▸ Dataset extract
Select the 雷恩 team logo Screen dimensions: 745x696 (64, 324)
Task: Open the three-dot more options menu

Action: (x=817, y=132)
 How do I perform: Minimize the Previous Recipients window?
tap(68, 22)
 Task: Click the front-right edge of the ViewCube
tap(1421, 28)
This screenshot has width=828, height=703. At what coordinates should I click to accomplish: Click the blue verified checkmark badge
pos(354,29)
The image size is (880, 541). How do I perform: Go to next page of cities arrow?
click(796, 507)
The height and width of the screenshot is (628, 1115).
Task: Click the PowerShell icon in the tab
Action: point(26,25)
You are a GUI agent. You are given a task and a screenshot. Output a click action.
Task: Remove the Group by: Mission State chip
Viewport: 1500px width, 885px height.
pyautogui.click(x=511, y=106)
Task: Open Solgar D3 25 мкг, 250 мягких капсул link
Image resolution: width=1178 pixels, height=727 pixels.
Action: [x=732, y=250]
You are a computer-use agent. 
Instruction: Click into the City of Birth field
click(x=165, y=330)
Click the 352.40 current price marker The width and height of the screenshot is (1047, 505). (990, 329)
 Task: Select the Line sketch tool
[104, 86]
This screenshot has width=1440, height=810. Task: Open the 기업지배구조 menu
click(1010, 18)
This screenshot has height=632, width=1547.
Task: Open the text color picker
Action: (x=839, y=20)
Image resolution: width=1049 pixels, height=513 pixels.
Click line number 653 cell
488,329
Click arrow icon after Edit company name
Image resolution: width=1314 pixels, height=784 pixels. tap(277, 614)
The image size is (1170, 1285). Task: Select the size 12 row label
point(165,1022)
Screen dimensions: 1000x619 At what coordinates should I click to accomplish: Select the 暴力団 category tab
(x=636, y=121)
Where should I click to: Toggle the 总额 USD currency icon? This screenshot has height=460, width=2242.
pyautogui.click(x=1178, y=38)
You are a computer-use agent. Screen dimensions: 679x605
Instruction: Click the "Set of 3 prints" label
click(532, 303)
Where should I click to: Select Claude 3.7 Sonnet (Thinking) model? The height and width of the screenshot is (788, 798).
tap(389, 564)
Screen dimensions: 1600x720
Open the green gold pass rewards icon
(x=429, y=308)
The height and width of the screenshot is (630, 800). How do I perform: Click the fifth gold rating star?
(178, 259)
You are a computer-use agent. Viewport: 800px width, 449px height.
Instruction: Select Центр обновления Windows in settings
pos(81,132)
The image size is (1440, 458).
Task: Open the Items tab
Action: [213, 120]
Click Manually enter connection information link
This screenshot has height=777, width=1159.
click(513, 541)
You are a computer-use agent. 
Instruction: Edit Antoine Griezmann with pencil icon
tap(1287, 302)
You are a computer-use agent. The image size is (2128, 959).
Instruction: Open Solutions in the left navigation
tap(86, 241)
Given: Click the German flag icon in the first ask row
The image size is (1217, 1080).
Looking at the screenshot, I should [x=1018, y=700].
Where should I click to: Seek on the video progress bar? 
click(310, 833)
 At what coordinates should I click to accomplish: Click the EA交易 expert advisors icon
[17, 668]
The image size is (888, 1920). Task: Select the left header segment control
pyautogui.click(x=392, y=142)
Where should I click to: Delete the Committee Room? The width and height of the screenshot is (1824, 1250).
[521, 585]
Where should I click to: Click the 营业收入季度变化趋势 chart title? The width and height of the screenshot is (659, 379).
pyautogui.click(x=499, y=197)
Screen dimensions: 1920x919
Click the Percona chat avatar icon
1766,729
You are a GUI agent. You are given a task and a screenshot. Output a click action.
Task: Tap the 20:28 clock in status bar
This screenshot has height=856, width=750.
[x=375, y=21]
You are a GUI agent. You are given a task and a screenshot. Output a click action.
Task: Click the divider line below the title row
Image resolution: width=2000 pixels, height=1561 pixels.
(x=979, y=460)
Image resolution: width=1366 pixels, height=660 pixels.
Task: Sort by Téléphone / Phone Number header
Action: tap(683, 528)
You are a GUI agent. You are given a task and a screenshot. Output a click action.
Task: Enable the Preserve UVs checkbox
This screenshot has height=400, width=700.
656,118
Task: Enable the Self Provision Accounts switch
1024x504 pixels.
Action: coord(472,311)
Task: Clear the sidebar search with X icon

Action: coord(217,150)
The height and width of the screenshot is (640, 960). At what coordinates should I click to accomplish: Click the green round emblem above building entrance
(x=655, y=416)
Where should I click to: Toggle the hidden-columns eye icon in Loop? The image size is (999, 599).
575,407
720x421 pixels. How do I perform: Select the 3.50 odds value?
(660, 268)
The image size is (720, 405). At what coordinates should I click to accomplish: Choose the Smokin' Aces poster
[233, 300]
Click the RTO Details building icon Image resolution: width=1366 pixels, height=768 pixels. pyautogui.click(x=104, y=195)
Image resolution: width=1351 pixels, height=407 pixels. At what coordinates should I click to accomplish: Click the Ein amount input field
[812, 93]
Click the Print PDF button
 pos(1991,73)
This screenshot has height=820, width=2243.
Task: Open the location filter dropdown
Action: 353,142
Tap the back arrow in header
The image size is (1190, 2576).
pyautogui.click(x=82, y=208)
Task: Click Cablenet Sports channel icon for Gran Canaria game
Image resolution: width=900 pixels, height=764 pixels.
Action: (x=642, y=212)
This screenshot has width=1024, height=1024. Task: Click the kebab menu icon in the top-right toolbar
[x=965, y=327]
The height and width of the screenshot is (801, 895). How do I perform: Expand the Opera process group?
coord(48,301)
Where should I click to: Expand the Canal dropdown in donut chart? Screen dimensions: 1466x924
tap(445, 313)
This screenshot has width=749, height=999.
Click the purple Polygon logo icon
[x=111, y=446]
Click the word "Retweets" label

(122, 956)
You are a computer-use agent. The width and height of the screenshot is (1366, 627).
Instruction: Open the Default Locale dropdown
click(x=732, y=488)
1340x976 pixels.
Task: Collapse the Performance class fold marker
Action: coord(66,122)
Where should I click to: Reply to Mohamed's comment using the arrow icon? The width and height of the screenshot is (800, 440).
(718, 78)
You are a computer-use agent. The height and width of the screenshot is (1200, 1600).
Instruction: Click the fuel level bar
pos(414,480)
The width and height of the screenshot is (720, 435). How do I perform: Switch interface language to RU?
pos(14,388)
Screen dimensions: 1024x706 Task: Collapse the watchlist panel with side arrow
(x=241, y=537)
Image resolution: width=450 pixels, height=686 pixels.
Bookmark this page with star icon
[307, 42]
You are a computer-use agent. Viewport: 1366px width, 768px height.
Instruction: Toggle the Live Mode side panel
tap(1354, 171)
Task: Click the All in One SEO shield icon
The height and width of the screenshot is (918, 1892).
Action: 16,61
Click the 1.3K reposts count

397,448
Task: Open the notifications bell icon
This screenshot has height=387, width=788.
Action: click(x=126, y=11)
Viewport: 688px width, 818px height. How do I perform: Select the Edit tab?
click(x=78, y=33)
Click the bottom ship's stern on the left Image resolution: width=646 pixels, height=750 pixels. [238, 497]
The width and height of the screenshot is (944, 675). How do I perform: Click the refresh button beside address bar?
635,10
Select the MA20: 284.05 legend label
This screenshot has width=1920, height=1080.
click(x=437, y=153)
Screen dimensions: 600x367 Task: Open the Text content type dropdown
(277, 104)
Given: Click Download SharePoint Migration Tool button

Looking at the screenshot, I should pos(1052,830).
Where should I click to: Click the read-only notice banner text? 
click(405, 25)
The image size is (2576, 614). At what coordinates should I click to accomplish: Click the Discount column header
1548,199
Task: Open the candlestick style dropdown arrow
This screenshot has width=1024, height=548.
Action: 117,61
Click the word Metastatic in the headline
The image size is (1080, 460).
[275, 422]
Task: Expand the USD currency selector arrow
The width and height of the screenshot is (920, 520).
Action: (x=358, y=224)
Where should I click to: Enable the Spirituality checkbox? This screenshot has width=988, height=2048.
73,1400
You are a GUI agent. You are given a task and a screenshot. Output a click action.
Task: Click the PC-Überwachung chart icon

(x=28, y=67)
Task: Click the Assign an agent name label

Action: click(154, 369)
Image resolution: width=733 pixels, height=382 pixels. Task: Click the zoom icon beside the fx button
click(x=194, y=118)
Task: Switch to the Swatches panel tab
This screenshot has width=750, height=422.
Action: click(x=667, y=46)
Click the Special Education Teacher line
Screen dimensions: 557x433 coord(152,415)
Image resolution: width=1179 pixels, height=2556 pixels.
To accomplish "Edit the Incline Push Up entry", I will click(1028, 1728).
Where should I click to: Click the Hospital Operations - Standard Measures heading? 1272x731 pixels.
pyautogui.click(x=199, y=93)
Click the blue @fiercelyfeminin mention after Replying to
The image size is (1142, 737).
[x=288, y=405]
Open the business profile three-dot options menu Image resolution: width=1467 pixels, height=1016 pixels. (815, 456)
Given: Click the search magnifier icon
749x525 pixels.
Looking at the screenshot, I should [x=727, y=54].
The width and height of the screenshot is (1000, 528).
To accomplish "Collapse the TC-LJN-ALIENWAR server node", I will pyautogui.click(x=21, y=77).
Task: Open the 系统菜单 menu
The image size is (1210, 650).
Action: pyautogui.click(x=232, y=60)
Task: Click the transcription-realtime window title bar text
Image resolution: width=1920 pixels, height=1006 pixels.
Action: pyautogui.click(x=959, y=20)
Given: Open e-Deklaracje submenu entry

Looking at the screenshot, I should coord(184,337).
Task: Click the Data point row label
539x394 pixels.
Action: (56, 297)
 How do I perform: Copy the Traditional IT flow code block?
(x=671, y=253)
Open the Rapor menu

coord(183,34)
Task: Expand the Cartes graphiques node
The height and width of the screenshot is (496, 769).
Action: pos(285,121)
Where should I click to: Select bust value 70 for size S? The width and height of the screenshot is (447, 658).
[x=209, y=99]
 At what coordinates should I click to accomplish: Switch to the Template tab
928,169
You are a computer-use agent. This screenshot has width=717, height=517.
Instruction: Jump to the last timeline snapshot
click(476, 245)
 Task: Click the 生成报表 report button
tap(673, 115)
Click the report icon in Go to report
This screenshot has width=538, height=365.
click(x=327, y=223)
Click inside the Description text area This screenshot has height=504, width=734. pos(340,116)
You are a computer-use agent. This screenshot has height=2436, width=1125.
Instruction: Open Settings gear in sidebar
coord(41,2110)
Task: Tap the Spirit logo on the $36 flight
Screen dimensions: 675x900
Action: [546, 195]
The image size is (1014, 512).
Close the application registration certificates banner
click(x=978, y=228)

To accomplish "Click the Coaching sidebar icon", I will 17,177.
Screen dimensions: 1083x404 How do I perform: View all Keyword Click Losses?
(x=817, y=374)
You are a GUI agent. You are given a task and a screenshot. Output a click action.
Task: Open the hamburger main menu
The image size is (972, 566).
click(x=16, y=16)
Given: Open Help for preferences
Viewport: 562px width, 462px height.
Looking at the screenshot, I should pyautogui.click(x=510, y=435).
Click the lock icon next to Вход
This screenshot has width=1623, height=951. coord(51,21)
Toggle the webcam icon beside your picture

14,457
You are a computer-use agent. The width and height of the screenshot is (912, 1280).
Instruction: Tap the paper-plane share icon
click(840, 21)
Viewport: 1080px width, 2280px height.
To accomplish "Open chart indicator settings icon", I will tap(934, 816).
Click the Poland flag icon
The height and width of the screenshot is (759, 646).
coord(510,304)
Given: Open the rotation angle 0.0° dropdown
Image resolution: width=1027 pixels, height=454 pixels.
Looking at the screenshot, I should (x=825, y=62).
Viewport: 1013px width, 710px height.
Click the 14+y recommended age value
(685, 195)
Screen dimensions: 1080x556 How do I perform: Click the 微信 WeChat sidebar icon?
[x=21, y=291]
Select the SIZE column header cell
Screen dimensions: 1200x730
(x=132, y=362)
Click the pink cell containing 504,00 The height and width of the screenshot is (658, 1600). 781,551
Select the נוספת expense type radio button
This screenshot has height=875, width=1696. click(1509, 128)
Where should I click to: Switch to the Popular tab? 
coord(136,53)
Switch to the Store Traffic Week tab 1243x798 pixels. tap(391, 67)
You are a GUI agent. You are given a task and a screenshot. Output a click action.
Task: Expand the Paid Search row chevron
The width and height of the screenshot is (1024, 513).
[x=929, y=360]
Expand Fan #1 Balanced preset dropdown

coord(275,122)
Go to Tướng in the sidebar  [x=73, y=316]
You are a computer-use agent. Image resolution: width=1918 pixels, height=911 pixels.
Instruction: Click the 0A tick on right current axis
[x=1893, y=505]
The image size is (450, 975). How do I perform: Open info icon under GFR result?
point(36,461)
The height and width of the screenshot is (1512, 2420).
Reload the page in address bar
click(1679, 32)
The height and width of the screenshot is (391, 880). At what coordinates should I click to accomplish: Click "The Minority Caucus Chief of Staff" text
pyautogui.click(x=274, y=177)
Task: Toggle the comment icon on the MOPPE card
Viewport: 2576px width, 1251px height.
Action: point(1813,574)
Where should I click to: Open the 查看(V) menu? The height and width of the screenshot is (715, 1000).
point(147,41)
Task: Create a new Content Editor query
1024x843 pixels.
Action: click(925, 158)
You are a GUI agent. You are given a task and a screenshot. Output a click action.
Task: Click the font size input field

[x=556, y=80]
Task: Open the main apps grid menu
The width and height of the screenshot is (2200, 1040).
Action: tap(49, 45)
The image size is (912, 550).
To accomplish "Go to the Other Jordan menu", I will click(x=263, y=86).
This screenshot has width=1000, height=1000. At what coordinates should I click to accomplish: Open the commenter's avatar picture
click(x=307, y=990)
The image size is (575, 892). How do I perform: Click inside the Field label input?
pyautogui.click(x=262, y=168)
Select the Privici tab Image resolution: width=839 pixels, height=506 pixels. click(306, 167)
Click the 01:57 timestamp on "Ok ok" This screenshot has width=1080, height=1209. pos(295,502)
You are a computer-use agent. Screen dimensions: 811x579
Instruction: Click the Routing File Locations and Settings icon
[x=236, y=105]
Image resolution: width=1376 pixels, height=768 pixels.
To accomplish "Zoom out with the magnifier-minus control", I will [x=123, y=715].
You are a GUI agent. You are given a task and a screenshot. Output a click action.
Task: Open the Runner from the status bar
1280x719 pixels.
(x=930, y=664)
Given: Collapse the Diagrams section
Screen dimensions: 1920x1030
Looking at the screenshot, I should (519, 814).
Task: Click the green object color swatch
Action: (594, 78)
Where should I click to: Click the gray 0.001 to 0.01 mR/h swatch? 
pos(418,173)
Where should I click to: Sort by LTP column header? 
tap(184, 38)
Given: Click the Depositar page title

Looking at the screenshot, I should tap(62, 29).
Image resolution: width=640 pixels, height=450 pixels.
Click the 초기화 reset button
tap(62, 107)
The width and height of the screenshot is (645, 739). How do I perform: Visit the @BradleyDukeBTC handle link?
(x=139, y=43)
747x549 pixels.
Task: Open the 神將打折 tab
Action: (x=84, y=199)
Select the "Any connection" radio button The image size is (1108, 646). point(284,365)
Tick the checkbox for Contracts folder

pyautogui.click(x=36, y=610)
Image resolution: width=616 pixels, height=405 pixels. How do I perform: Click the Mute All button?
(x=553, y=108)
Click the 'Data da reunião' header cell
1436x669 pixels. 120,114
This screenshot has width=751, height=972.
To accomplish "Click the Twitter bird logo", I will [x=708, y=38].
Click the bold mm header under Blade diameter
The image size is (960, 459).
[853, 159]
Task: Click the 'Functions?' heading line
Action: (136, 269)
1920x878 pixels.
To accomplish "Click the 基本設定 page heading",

▸ Problem statement
In the listing above, find the line containing "Task: Open the 系统菜单 menu" and the line containing "Click the report icon in Go to report", then repeat those two lines and everything between them exactly.

▸ Expected answer
Task: Open the 系统菜单 menu
The image size is (1210, 650).
Action: pyautogui.click(x=232, y=60)
Task: Click the transcription-realtime window title bar text
Image resolution: width=1920 pixels, height=1006 pixels.
Action: pyautogui.click(x=959, y=20)
Given: Open e-Deklaracje submenu entry

Looking at the screenshot, I should coord(184,337).
Task: Click the Data point row label
539x394 pixels.
Action: (56, 297)
 How do I perform: Copy the Traditional IT flow code block?
(x=671, y=253)
Open the Rapor menu

coord(183,34)
Task: Expand the Cartes graphiques node
The height and width of the screenshot is (496, 769).
Action: pos(285,121)
Where should I click to: Select bust value 70 for size S? The width and height of the screenshot is (447, 658).
[x=209, y=99]
 At what coordinates should I click to accomplish: Switch to the Template tab
928,169
You are a computer-use agent. This screenshot has width=717, height=517.
Instruction: Jump to the last timeline snapshot
click(476, 245)
 Task: Click the 生成报表 report button
tap(673, 115)
Click the report icon in Go to report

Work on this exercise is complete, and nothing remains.